QA || RP, where QR is tangent to the circle.

**To prove**: RB is tangent to the circle.

We will prove ∠RBP = 90°.

**Construction**: Join BQ and PQ.

**Proof**: RQ is tangent to circle and PQ is the radius at point of contact Q.

∴ PQ ⊥ RQ (radius ⊥ tangent at point of contact)

⇒ ∠PQR = 90° ...(1)

QA || RP and PQ is the transversal.

∴ ∠2 = ∠3 ...(2) (alternate interior angles)

Also, PQ = PA (radii of same circle)

∴ In ∆PQA, ∠3 = ∠4 ...(3) (angles opposite to equal sides are equal)

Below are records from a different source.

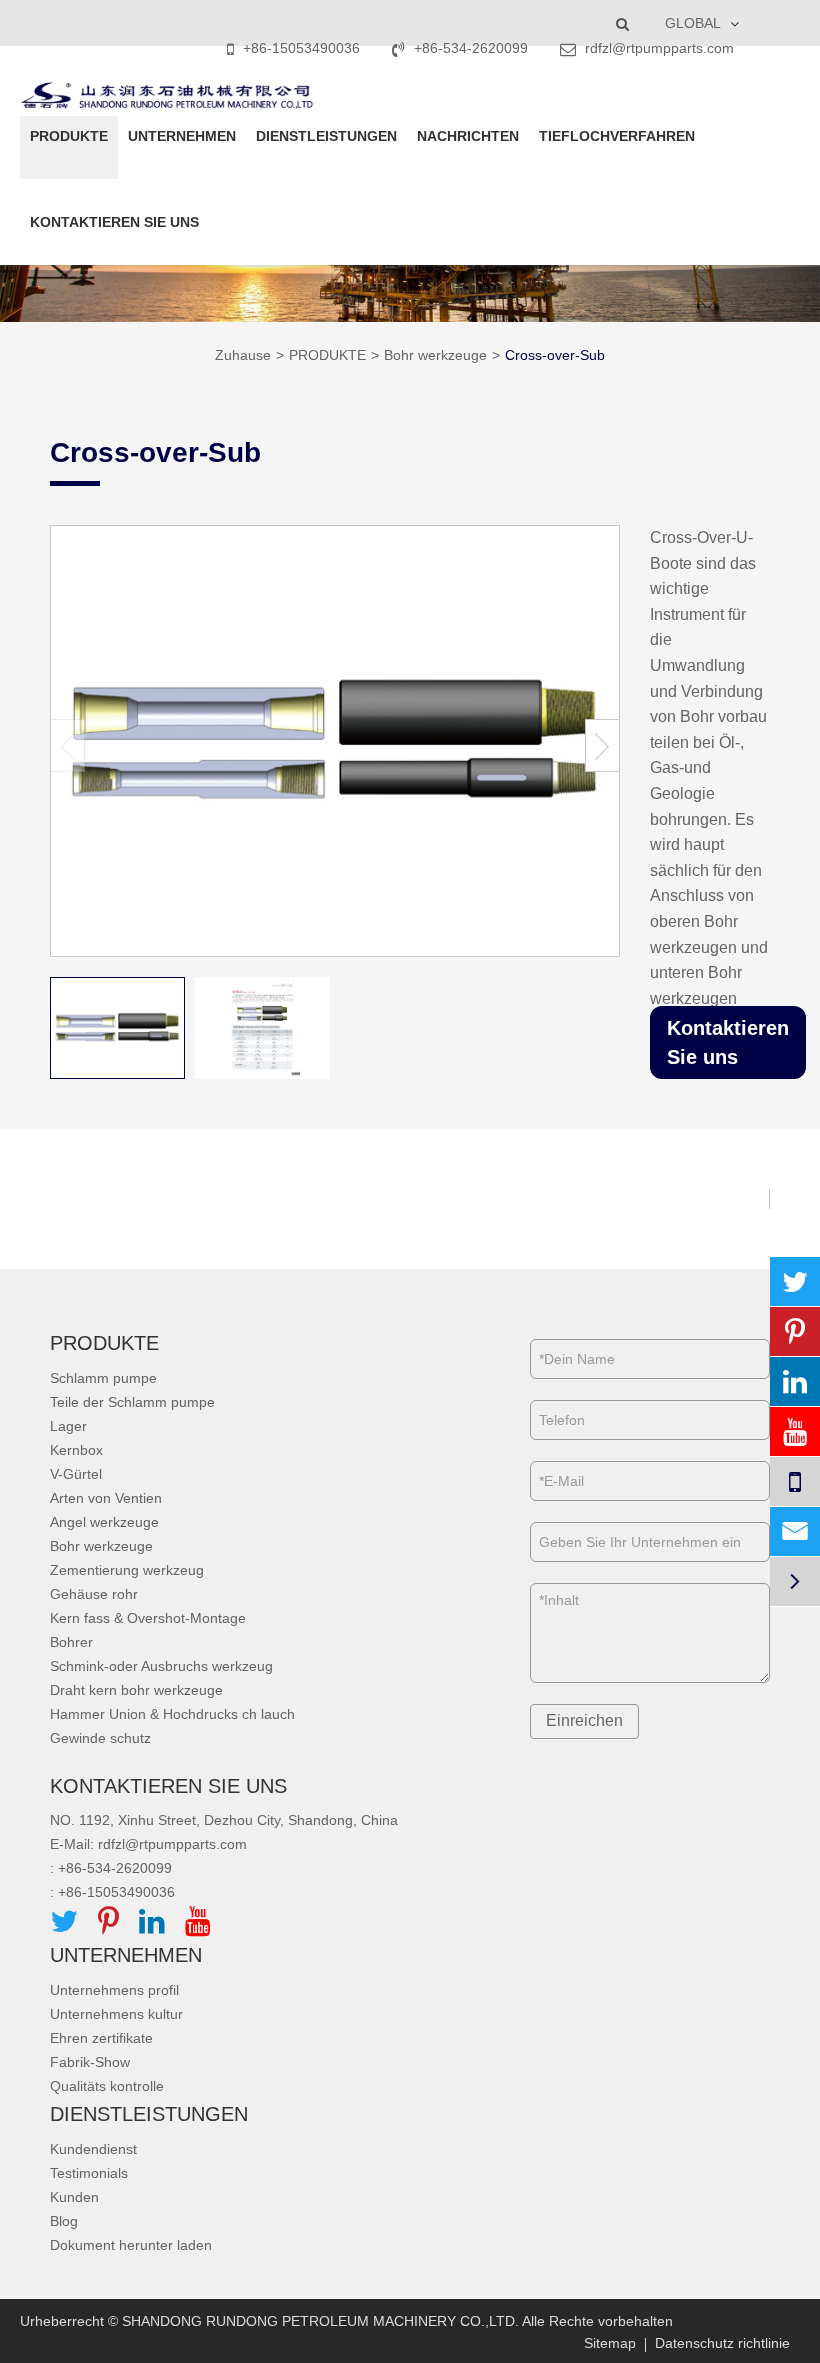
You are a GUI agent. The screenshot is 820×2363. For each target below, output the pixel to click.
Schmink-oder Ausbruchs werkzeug (161, 1666)
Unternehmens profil (114, 1990)
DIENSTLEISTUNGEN (326, 136)
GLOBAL (693, 23)
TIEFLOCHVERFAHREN (617, 136)
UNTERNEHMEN (182, 136)
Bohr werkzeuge (435, 355)
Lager (68, 1426)
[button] (602, 745)
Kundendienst (93, 2149)
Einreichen (584, 1720)
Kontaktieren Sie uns (728, 1042)
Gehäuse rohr (94, 1594)
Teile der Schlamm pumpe (132, 1402)
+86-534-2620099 (471, 48)
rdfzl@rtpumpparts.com (657, 48)
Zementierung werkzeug (127, 1570)
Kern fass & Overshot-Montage (148, 1618)
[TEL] (795, 1481)
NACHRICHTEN (468, 136)
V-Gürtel (76, 1474)
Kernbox (76, 1450)
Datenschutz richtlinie (722, 2343)
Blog (64, 2221)
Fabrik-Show (90, 2062)
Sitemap (610, 2343)
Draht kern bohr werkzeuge (136, 1690)
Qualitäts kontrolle (107, 2086)
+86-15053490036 (301, 48)
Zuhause (243, 355)
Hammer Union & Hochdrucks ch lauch (172, 1714)
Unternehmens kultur (116, 2014)
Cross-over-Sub (555, 355)
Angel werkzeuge (104, 1522)
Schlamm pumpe (103, 1378)
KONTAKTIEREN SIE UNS (114, 222)
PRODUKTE (69, 136)
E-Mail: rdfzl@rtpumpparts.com (148, 1844)
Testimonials (89, 2173)
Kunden (74, 2197)
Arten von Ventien (106, 1498)
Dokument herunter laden (131, 2245)
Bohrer (71, 1642)
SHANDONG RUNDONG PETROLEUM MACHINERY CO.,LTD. (320, 2321)
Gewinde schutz (100, 1738)
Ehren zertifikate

(2) and (3) ⇒ ∠2 = ∠3 = ∠4

∠BPQ and ∠BAQ are the angles made by same arc BQ at the centre P and on the remaining part of the circle respectively.

∴ ∠BPQ = 2 ∠BAQ

i.e., ∠1 + ∠2 = 2∠4

⇒ ∠1 + ∠2 = ∠4 + ∠4

⇒ ∠1 = ∠4 (as ∠2 = ∠4)

So, we have ∠1 = ∠2 = ∠3 = ∠4

⇒ ∠1 = ∠2

Consider ∆BPR and ∆RPQ,

BP = PQ (radii of same circle)

∠1 = ∠2 (proved above)

RP = RP (common)

∴ ∆BPR ≅ ∆QPR (By SAS congruency)

⇒ ∠PBR = ∠PQR (c.p.c.t)

⇒ ∠PBR = 90° (using (1))

i.e., PB ⊥ BR

Thus, RB is tangent to circle at a point B.